The two central Asian countries have shared relations for centuries, having previously been part of the former Soviet Union. The relations between the two nations mainly include economic, diplomatic and cultural ties. Both Kyrgyzstan and Turkmenistan are Turkic nations with similar cuisines, languages and cultures. Kyrgyzstan has an embassy in Ashgabat and Turkmenistan has an embassy in Bishkek.

== State visits ==
The presidents of the two countries regularly visit each other regarding to strengthening bilateral connections between Kyrgyzstan and Turkmenistan. One of those visits happened on August 23, 2018. The Kyrgyz President visited Turkmenistan in November 2014 and the Turkmen President visited Bishkek in August 2015.

== Economic relations ==
In 2016, the trade turnover between Kyrgyzstan and Turkmenistan amounted to around $5.2 million which was 23.7% more compared to the statistics of last year. In 2014, the transactions between them also increased 46.3% (0.2% of total foreign trade) and it was a significant growth in comparison of the growth rate of 2013. In recent years, relations between the two countries have become more active both at the level of governments and businesses. Kyrgyzstan imports nuts, vegetable oil, polymers, propylene, fertilizers, raw sheep skins, and vegetables from Turkmenistan. In 2016, Turkmenistan has exported textiles worth $1.4 million to Kyrgyzstan.

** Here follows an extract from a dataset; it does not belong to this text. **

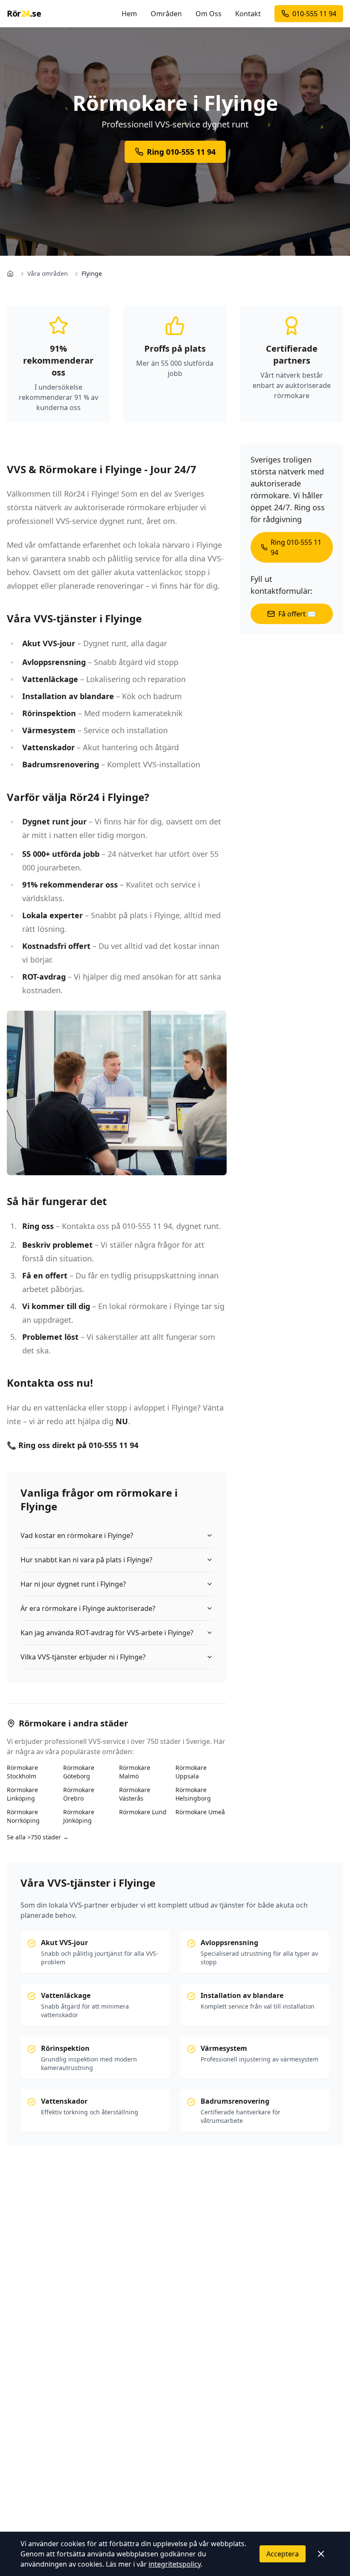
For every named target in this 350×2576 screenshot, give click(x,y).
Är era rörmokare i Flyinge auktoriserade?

Kyrgyzstan's main exported products to Turkmenistan included: electrical appliances, agricultural products and plastic products.

It is estimated that two Kyrgyz-Turkmen bilateral business related activities including 21 projects worth of $30 million according to the statistics of 2016 in Turkmenistan.

In Kyrgyzstan, 30 Kyrgyz-Turkmen JSCs have been registered starting from that year 11 of the total companies began to function.

In 2016, Kyrgyzstan first time exported approximately one thousand tons of beans to Turkmenistan.

Kyrgyzstan's suggestion of opening of Ashgabat—Bishkek—Ürümqi—Guangzhou flight anticipated to increase future economic ties between two nations.

== Transport cooperation ==
Kyrgyzstan has an interest to join the Iran–Oman–Turkmenistan–Uzbekistan international transport corridor and may become member of free trade zone.
== Resident diplomatic missions ==
- Kyrgyzstan has an embassy in Ashgabat.
- Turkmenistan has an embassy in Bishkek.